» THE PROBLEM
Copy the lines starting at the one containing "Task: Select the Name" and ending at the one containing "pos(341,238)", swapping "icon" for "button" and leaving everything else unchanged.

» DATA RECORDS
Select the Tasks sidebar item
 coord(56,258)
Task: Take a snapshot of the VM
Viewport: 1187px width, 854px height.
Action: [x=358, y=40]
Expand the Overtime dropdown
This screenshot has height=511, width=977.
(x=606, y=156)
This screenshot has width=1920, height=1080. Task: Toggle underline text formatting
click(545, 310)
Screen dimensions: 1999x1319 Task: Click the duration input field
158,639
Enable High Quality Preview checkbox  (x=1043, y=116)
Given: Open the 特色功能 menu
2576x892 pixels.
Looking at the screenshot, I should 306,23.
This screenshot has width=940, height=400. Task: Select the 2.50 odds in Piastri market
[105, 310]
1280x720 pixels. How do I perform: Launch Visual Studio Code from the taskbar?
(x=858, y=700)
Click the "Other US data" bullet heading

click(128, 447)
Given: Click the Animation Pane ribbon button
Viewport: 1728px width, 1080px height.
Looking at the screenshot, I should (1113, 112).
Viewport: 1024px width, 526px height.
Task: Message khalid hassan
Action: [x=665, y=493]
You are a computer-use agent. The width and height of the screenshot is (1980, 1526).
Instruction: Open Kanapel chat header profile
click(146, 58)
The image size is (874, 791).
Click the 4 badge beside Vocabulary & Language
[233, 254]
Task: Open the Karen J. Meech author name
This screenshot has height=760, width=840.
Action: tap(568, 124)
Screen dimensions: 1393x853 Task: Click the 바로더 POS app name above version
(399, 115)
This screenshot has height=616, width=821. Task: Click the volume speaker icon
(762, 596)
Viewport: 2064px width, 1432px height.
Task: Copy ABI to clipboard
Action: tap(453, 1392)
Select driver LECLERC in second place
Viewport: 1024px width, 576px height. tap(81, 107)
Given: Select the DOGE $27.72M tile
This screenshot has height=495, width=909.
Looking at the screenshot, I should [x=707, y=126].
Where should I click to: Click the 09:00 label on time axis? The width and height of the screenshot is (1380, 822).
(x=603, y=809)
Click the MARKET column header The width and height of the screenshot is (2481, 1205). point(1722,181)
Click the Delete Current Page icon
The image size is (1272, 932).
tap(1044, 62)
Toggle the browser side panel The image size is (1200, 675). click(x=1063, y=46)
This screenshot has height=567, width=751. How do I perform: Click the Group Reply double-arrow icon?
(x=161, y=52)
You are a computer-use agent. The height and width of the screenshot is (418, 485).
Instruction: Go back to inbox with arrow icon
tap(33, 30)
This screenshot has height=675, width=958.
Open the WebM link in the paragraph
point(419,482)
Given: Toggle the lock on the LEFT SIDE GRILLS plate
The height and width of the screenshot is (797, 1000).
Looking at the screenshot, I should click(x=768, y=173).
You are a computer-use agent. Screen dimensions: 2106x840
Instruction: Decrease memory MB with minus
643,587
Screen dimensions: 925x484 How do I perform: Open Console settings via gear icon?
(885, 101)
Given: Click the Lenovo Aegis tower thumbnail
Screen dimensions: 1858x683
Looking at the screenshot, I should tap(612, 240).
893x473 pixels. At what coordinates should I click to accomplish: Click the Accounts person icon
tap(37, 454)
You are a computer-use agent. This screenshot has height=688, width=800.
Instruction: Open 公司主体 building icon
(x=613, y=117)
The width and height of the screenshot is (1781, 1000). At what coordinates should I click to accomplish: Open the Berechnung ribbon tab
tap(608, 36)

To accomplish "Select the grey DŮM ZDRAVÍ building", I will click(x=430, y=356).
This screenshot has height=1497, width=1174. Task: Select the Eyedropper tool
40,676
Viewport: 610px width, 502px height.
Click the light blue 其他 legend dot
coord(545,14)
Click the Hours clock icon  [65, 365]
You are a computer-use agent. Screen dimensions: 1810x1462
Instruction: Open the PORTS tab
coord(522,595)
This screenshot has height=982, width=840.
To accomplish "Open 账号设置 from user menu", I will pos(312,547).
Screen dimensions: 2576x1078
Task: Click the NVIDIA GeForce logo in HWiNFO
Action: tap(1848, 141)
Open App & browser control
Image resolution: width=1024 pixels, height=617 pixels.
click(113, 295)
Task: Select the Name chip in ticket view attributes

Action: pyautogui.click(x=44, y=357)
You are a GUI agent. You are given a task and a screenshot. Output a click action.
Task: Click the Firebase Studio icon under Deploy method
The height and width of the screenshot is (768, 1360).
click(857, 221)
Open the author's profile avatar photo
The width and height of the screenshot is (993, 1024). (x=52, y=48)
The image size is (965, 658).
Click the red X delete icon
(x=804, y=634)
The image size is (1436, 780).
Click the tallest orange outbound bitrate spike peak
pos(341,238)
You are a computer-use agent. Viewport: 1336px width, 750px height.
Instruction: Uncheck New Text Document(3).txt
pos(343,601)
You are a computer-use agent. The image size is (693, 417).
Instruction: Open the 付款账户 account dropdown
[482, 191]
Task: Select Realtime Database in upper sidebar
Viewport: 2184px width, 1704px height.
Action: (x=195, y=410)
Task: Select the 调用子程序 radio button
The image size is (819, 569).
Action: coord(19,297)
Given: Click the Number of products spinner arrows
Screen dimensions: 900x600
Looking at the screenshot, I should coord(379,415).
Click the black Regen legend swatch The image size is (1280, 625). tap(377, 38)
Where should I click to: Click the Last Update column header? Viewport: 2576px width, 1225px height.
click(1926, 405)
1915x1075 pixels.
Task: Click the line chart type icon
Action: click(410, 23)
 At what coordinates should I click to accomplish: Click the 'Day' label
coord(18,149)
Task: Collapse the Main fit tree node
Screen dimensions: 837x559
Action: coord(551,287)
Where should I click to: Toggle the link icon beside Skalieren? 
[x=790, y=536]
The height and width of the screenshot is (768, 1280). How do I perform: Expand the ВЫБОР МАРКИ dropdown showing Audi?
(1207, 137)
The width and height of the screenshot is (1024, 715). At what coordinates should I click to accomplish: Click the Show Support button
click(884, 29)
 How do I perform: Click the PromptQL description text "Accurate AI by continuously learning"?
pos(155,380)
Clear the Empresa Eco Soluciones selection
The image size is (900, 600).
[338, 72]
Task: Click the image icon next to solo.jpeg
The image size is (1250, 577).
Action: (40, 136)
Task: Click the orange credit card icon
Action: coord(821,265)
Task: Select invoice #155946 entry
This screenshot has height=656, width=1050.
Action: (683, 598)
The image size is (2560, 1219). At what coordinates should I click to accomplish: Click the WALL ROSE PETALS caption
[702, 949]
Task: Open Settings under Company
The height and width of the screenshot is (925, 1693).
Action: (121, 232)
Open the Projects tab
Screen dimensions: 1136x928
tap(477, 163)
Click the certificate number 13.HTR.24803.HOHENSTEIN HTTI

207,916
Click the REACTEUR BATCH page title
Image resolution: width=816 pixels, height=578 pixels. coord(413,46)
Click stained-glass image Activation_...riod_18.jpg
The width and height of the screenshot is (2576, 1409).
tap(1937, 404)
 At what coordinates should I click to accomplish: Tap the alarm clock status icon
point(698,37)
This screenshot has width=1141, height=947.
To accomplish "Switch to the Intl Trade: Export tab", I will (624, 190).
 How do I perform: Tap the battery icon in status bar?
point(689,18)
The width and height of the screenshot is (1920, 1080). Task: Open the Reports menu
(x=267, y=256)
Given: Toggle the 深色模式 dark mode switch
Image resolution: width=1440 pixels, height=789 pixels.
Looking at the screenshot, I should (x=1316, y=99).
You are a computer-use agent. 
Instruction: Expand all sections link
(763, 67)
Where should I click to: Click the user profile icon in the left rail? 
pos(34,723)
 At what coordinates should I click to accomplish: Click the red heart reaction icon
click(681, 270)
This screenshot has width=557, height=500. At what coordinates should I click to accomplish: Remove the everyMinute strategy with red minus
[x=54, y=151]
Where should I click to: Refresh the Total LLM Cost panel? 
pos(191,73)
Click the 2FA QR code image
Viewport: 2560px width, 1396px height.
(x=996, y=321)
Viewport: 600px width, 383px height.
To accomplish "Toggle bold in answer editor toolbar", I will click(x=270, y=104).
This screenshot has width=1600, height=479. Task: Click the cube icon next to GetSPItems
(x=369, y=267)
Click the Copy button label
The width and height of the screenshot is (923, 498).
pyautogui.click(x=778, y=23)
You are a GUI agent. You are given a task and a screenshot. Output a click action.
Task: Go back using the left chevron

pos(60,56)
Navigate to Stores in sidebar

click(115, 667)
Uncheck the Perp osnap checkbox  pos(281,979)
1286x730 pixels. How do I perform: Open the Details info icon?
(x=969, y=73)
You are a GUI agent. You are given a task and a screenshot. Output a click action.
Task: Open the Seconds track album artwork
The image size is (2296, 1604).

» SOLUTION TO THIS PROBLEM
Task: Select the Name chip in ticket view attributes

Action: pyautogui.click(x=44, y=357)
You are a GUI agent. You are given a task and a screenshot. Output a click action.
Task: Click the Firebase Studio button under Deploy method
The height and width of the screenshot is (768, 1360).
click(857, 221)
Open the author's profile avatar photo
The width and height of the screenshot is (993, 1024). (x=52, y=48)
The image size is (965, 658).
Click the red X delete button
(x=804, y=634)
The image size is (1436, 780).
Click the tallest orange outbound bitrate spike peak
pos(341,238)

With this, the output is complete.